*Goal of the exercise:*
Below is a listing. Write out exactly its lines between the one holding "You are a computer-use agent." and the one holding "your files are", inclusive.

*Supplied entries:*

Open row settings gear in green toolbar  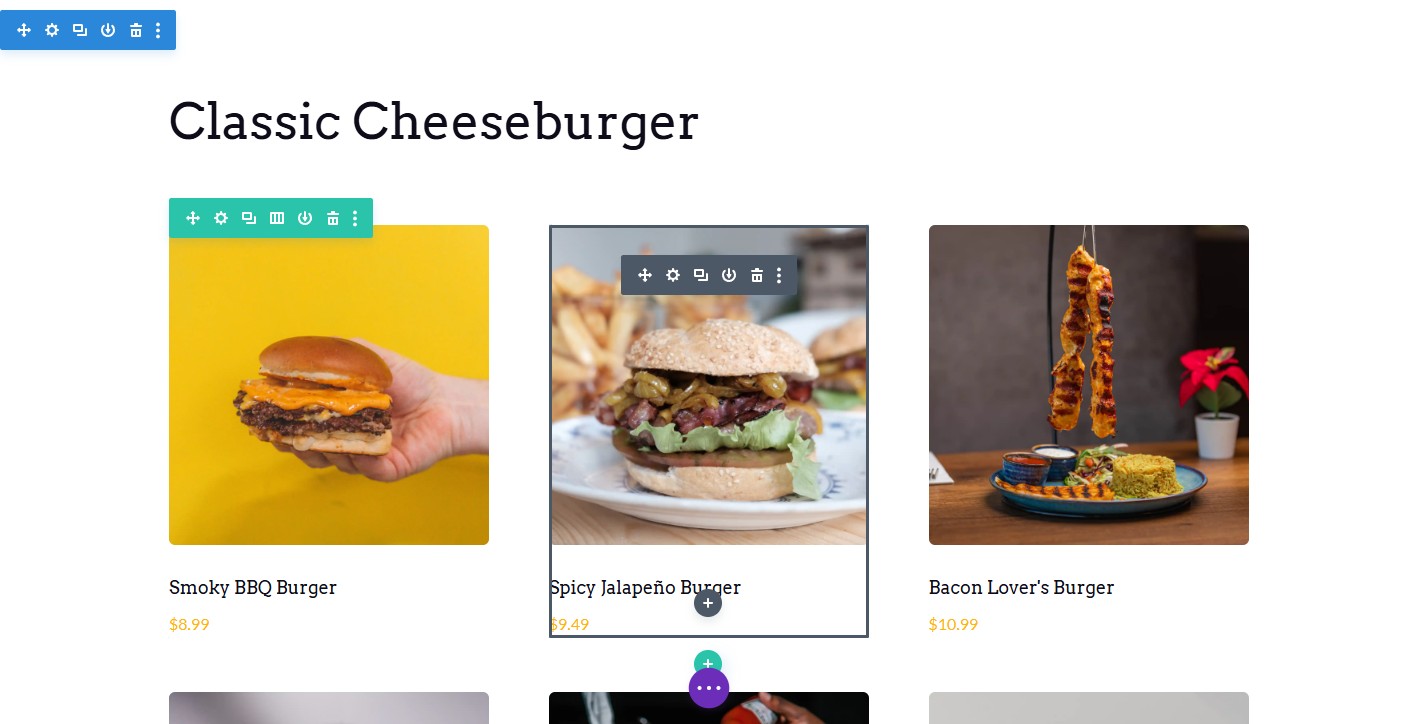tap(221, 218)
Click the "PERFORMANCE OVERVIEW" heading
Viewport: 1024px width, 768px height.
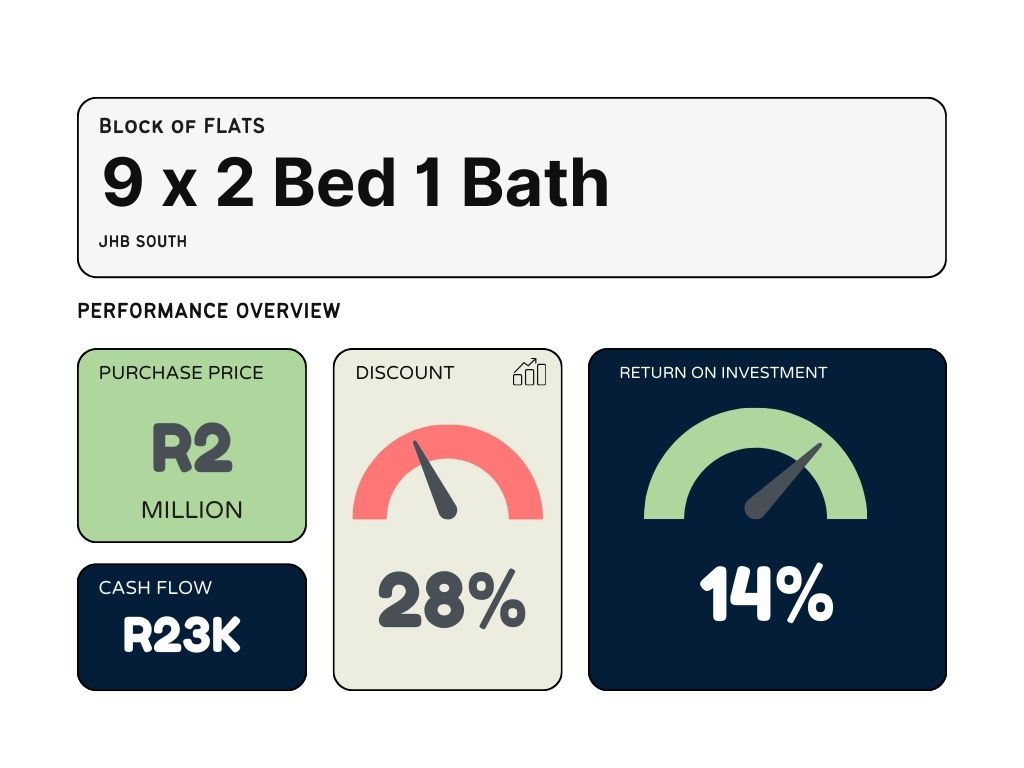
...
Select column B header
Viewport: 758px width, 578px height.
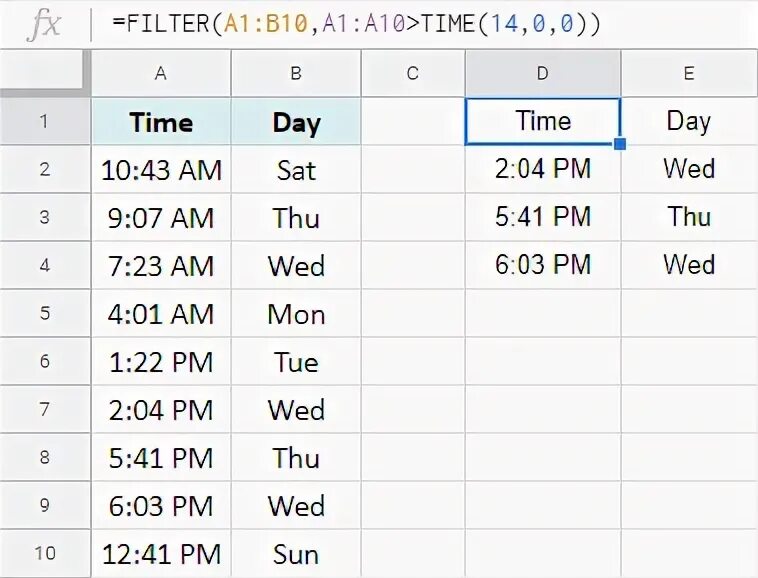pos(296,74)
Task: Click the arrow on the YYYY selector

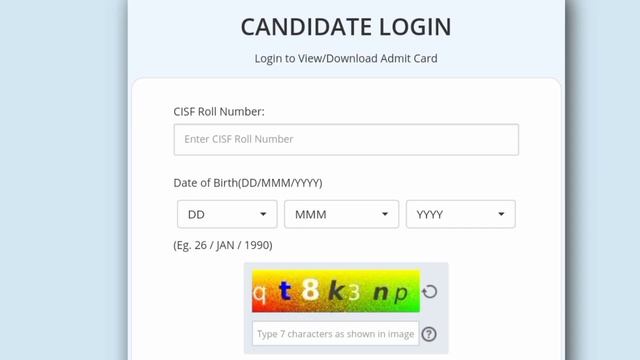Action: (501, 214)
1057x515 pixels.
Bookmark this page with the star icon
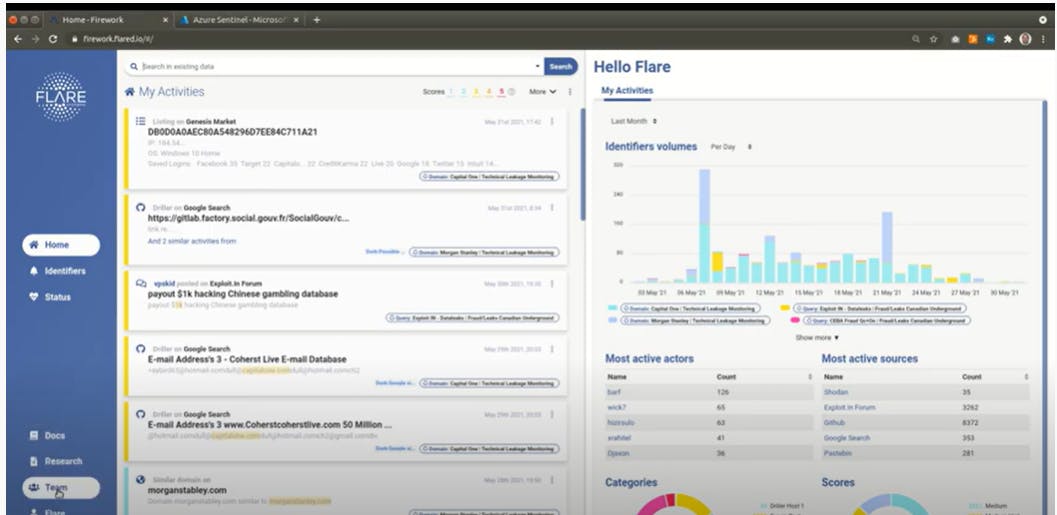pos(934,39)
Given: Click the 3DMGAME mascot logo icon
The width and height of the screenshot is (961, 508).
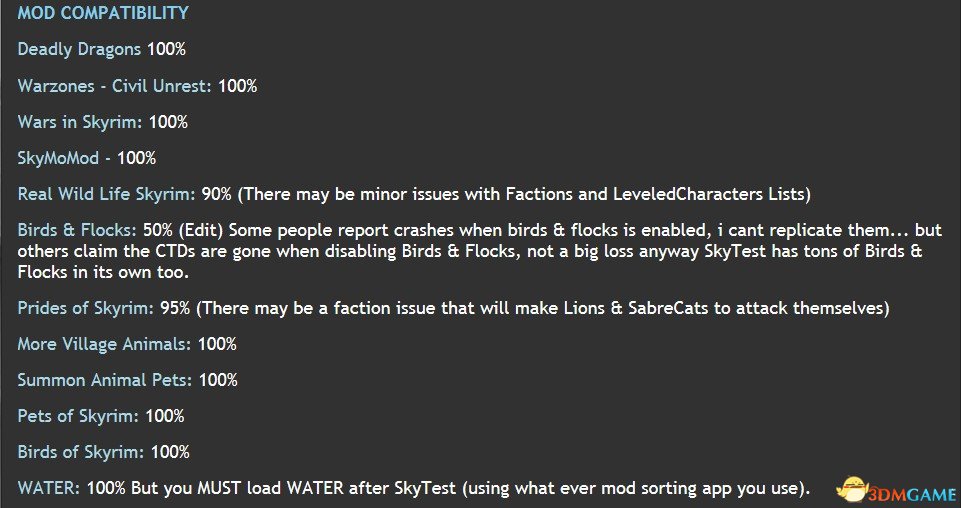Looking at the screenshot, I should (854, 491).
...
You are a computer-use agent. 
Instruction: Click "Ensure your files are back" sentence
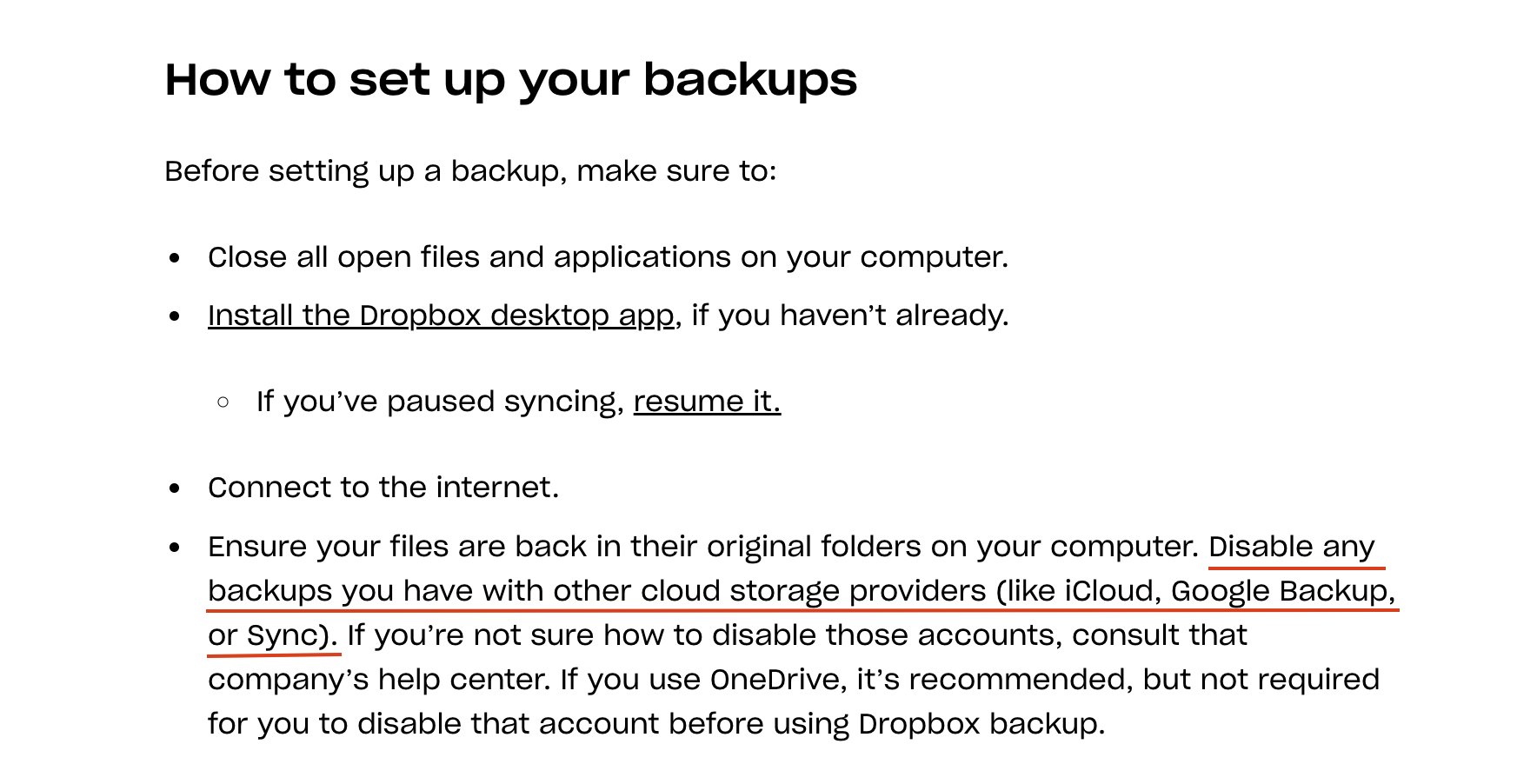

*Solution to this exercise:*
You are a computer-use agent. 
Instruction: Click "Ensure your files are back" sentence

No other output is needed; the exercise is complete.